There are a lot of resources available to support families in praying and reflecting with children during this time. I encourage you to visit our diocesan website, particularly under the headings ‘Families and Children’. I particularly draw your attention to the bullet point Sunday Readings and Family Prayer from Liturgy Brisbane which is updated weekly.
I also recommend you explore the public website that LiturgyHelp has made available to everyone in our diocese. It has all sorts of things that will support the adults in the household, including the Sunday Readings and the Prayer of the Church. You will find instructions on how to access the site here.

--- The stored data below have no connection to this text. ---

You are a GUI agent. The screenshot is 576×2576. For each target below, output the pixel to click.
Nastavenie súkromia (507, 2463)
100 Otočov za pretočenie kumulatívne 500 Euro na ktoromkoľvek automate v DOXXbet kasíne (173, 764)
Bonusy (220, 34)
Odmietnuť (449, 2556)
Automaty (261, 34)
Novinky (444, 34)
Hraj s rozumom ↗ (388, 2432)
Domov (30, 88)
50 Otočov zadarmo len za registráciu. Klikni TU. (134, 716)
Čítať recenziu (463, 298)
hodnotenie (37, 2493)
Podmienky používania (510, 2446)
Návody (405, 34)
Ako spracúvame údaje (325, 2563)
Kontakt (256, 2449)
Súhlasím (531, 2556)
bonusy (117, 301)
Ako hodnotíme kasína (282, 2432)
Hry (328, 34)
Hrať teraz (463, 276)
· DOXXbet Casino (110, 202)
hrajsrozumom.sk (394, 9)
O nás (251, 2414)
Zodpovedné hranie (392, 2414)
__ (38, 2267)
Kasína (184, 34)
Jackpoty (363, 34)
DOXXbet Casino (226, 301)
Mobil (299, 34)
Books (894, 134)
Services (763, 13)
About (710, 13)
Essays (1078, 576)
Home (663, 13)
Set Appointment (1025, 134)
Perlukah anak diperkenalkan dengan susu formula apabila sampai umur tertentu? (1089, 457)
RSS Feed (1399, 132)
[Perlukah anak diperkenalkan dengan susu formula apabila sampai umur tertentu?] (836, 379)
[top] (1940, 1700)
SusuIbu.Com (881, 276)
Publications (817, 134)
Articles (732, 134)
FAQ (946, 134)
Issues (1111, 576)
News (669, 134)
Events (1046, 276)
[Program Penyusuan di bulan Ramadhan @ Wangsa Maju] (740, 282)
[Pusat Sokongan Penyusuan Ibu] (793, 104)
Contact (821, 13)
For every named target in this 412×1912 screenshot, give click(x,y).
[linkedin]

These resources and ideas can also assist parishes to support families while sacramental programs are suspended. Parishes have access to the full LiturgyHelp website which has many more children’s resources to share with all families.
Whatever about Children’s Liturgy when parishes are open, this is a moment for families to pray, reflect and talk about the life of faith together: supporting each other; learning from each other; growing together into Christ, so that our hearts burn within us such that we cannot contain it. Christ is present with us now.
Any good ideas you have … share them with your circles of family, friends and colleagues. May the domestic church continue to grow from strength to strength.
I recommend Bishop Bill’s Homily from last Sunday, and from the previous Sundays. He is preaching so well we might have to keep him in isolation!